7 rano – KW Katowice, tak rozpoczyna się mój 3 miesięczny trip po Hiszpanii. Na progu wita mnie mój przyszły towarzysz podróży Grzegorz ,,Bula” Gołowczyk z kubkiem parującej kawy. Miał być szybki przepak, lecz okazuje się, iż limit 32kg bagażu na 2 osoby nie jest dla nas wystarczający, niezbędne będzie dokupienie kolejnych kilogramów. Obładowani jak juczne muły meldujemy się na lotnisku w Pyrzowicach, by stamtąd wzbić się w powietrze i po około 2 godzinach lotu zawitać do Hiszpanii. Następnie przemieszczamy się pociągiem do centrum Barcelony, a dalej busem do Barbastro – miasteczka oddalonego już jedynie o jakąś godzinne jazdy samochodem od naszego pierwszego celu podróży, czyli Rodellaru.

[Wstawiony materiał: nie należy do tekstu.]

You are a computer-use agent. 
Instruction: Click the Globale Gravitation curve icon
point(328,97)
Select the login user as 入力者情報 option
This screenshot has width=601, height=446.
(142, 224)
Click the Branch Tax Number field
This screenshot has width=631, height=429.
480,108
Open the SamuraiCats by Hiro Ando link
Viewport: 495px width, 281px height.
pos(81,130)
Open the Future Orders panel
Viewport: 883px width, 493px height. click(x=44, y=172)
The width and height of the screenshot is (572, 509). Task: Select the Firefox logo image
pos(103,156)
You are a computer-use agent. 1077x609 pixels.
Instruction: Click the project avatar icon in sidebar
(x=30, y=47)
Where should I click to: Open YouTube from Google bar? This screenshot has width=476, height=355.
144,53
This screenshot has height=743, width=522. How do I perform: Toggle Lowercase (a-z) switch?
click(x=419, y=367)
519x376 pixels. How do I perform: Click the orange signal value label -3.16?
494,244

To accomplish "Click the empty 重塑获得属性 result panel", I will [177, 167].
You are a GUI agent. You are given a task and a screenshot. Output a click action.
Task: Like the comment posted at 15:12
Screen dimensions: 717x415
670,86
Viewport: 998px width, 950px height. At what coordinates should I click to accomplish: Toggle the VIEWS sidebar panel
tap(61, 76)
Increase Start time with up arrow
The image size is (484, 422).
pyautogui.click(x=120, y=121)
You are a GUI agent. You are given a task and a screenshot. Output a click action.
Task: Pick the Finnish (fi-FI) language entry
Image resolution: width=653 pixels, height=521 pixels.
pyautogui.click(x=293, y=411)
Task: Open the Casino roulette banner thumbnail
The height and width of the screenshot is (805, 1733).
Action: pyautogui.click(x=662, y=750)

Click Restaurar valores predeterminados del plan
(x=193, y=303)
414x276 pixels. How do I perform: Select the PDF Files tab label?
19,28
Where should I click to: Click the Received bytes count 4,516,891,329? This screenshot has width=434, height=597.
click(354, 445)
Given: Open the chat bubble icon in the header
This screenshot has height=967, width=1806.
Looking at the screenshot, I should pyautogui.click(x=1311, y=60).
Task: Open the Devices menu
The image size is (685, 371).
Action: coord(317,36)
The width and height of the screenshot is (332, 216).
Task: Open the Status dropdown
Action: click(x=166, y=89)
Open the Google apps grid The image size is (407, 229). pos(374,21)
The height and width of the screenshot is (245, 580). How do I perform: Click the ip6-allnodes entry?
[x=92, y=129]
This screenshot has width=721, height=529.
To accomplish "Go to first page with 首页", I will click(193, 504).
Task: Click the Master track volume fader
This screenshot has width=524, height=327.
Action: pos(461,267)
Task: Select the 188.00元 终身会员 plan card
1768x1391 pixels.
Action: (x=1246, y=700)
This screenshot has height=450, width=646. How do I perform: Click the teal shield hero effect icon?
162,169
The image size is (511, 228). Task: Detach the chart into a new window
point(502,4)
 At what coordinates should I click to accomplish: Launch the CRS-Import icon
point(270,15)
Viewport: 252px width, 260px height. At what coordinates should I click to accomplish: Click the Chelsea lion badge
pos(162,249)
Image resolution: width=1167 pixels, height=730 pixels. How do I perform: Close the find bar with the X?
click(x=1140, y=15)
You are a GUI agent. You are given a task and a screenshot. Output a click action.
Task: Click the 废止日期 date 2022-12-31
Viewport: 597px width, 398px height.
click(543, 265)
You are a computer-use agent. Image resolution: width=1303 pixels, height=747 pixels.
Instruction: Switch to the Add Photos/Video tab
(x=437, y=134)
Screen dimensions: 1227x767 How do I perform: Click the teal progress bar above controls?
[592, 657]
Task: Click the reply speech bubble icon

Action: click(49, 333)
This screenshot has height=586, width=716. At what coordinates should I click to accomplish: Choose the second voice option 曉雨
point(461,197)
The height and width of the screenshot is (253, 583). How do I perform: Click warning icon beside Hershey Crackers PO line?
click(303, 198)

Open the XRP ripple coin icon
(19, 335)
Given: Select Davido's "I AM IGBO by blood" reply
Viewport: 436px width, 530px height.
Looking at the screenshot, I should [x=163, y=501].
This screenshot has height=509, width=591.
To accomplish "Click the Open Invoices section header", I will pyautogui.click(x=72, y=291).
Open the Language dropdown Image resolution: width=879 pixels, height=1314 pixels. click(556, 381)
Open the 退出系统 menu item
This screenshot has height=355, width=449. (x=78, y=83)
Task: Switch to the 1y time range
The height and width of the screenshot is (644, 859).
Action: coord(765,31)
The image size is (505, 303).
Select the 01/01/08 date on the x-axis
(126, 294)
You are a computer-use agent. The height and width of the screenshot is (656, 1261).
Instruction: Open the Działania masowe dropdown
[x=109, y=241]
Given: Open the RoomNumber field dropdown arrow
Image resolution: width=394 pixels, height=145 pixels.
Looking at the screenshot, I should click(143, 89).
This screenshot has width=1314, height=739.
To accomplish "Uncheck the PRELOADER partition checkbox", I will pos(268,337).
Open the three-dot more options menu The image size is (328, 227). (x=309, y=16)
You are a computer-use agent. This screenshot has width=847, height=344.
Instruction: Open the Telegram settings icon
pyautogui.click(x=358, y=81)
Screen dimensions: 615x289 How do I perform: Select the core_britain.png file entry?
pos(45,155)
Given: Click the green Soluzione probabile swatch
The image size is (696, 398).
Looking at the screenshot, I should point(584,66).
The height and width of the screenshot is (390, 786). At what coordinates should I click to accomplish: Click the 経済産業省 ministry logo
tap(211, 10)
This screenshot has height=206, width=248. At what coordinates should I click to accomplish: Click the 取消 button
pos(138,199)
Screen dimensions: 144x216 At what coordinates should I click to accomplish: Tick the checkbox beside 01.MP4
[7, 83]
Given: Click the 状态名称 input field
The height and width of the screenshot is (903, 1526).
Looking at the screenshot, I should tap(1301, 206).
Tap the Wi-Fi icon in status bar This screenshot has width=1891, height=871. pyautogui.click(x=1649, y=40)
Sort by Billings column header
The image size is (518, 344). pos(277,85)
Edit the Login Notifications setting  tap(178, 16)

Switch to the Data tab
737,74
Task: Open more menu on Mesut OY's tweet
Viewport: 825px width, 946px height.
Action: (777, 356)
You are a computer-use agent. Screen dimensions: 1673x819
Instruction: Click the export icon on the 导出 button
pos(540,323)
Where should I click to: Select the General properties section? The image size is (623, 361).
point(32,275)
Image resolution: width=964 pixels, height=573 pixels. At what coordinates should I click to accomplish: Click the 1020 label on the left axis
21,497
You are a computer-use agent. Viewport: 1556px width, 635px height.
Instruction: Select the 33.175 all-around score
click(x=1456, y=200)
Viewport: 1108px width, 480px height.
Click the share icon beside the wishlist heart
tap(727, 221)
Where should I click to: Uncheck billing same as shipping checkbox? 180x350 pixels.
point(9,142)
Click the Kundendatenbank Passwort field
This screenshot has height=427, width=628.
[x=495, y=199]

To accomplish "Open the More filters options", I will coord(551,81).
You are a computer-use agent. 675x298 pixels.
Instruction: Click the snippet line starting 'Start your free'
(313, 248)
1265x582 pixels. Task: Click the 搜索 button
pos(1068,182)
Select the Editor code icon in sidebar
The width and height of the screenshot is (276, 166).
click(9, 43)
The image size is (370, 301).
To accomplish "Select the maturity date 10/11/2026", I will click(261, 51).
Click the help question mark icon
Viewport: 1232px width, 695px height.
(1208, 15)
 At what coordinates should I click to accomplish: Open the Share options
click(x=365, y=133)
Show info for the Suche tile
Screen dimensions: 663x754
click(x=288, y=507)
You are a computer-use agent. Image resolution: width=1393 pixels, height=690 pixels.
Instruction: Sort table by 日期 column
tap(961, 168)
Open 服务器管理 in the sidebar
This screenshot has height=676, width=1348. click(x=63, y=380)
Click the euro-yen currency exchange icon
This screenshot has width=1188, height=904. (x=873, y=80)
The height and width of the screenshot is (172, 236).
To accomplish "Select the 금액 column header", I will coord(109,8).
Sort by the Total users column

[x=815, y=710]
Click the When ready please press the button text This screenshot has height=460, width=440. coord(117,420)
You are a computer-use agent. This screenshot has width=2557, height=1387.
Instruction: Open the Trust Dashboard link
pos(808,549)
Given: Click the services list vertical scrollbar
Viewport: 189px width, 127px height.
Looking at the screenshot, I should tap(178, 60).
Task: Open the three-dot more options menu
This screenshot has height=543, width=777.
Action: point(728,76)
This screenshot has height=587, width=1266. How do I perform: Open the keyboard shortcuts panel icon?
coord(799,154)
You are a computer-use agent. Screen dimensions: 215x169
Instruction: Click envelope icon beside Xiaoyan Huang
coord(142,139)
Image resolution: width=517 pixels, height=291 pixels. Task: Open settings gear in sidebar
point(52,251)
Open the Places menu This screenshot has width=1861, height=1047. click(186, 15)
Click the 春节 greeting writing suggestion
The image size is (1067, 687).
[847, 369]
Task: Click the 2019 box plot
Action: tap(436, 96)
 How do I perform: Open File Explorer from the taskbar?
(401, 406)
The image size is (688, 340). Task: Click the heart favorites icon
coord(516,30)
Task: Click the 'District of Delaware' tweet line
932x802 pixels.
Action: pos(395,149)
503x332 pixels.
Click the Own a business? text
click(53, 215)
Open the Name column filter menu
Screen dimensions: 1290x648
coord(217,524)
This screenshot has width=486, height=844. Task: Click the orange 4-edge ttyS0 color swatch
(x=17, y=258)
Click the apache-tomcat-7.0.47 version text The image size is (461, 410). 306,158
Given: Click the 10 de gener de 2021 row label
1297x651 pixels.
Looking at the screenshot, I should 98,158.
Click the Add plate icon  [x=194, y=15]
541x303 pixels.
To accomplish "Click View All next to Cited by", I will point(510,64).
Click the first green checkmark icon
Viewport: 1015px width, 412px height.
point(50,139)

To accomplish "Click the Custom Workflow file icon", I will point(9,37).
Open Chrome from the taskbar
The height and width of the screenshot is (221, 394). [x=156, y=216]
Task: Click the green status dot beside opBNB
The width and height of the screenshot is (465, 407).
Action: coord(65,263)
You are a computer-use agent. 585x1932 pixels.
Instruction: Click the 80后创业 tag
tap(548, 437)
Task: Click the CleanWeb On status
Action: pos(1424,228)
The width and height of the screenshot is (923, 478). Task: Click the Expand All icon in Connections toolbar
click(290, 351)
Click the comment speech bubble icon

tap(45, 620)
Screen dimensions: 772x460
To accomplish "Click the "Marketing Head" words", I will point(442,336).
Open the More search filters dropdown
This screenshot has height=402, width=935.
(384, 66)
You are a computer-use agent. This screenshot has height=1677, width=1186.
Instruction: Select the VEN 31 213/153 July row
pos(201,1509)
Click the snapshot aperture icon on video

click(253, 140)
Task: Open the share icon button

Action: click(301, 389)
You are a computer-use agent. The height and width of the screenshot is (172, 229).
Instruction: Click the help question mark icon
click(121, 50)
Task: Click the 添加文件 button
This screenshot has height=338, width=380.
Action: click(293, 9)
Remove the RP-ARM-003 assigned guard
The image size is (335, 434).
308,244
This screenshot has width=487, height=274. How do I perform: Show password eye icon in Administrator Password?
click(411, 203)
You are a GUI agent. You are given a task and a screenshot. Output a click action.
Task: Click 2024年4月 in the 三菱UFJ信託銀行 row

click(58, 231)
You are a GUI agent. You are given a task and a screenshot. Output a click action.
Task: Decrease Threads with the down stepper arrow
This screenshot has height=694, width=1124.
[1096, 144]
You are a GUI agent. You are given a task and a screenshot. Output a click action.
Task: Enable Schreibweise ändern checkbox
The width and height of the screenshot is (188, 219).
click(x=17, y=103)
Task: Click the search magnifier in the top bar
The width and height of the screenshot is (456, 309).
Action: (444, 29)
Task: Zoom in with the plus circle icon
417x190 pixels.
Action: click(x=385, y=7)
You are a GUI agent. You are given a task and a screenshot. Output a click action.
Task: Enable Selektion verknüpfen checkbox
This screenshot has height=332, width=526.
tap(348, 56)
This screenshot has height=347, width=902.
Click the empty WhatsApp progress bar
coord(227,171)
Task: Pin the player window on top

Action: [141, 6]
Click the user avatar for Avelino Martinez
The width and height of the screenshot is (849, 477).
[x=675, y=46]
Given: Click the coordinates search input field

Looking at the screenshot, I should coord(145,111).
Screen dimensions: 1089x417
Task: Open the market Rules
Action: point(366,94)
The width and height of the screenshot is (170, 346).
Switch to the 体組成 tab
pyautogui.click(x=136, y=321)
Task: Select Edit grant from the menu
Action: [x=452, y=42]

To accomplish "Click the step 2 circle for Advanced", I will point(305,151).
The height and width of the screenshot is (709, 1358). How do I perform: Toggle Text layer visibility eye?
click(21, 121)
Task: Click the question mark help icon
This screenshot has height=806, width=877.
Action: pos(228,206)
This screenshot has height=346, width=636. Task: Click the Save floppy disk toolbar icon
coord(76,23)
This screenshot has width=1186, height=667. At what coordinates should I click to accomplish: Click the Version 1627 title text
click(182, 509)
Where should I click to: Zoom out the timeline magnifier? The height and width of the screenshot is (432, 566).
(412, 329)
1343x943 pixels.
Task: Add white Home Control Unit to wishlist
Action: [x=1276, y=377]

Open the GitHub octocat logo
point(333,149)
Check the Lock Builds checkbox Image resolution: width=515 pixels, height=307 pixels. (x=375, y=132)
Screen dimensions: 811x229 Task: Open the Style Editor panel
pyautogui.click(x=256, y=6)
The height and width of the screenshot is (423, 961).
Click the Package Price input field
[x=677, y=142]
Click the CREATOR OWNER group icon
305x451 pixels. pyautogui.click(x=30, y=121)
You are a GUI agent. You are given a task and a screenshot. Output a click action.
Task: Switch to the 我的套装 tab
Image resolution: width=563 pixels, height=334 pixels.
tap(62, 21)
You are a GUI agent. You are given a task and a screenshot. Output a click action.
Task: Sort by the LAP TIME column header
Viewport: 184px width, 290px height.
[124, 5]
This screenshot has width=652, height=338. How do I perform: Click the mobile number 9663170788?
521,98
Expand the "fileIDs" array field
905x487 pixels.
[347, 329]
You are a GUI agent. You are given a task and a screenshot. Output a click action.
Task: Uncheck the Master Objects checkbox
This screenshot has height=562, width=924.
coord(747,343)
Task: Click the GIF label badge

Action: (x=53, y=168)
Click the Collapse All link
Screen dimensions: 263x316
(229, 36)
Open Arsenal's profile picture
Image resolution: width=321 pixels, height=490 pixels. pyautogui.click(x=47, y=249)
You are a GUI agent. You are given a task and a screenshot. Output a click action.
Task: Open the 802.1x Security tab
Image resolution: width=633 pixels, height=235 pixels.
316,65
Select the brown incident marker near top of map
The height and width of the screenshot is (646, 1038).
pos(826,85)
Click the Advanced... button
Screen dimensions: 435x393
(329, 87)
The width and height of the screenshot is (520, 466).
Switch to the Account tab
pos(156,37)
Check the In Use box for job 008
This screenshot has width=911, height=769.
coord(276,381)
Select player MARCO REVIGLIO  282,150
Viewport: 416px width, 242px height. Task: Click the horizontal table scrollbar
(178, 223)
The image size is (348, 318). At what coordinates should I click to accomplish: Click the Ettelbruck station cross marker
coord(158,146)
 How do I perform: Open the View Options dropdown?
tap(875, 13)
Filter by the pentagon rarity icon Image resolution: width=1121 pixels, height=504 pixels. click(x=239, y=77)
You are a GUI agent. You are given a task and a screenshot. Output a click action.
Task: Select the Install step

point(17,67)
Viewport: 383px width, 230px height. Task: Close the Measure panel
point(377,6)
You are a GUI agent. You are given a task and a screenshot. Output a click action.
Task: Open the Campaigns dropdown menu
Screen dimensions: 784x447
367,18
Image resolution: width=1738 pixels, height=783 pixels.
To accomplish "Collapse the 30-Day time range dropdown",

W Barbastro pojawiamy się po godzinie 23.00, lecz dzięki niezwykłej uprzejmości Hiszpanów, którzy znają jakiegoś Polaka mieszkającego tu na stale, swoją pierwszą noc na hiszpańskiej ziemi spędzamy na kanapie u naszego krajana Dawida. Dawid, który w wieku 17 lat porzucił pracę w cyrku i przeniósł się tu na stale, zaproponował nam nocleg, ratując tym samym przed koczowaniem na dworcu autobusowym. Następnego poranka ogarniamy zakupy oraz busa do mieściny Bierge, położonej tuż przed Rodellarem. Tam też bez problemu łapiemy stopa wieńczącego pierwszy etap naszej tułaczki.

Nareszcie w skałach!

Pobudka, na zewnątrz panuje jeszcze półmrok, owsianka, kawka – poranny rozgardiasz. Pomarańcza, jabłko, garść orzechów i oczywiście kakaowy omlet zamknięty w plastikowym pojemniku lądują w plecaku. Torba ze szpejem jest już spakowana, ostatni łyk kawy dopełnia obrazu poranka i ruszamy w skały. 7a+,7b,7b+ pierwsza część dnia mija pod znakiem wspinania się bez znajomości – On Sight w pomarańczowym wapieniu to coś pięknego, sama radość ruchów i przyjemnie narastające uczucie zmęczenia w przedramionach. Południe, czas na obiad oraz krótki odpoczynek połączony z przeniesieniem się na po południowe sektory. Trzy wstawki w coś trudniejszego 8a,8a+,8b? Raczej szybkie RP niż oblężnicze patentowanie. Zaczyna zmierzchać, pakujemy sprzęt i przemierzamy malowniczy kanion w kierunku tymczasowego domu. Zmęczeni, głodni lecz szczęśliwi przygotowujemy kolację mającą celebrować ten dzien. Przepis, stworzony podczas drogi powrotnej ze skał, oboje mamy już w głowie. Przez chwilę jedynym rozlegającym się dźwiękiem jest stukot sztućców o dno menażek. Teraz, gdy głód zaspokojony, jest czas na podzielenie się wrażeniami minionego dnia i snucie planów na kolejny. Jest jeszcze chwila, aby przy świetle czołówki poczytać książkę lub pokontemplować nad topo. Zmęczenie jednak bierze górę toteż oboje udajemy się do śpiworów, aby zasnąć i nabrać sil na kolejny dzień w Roderaju.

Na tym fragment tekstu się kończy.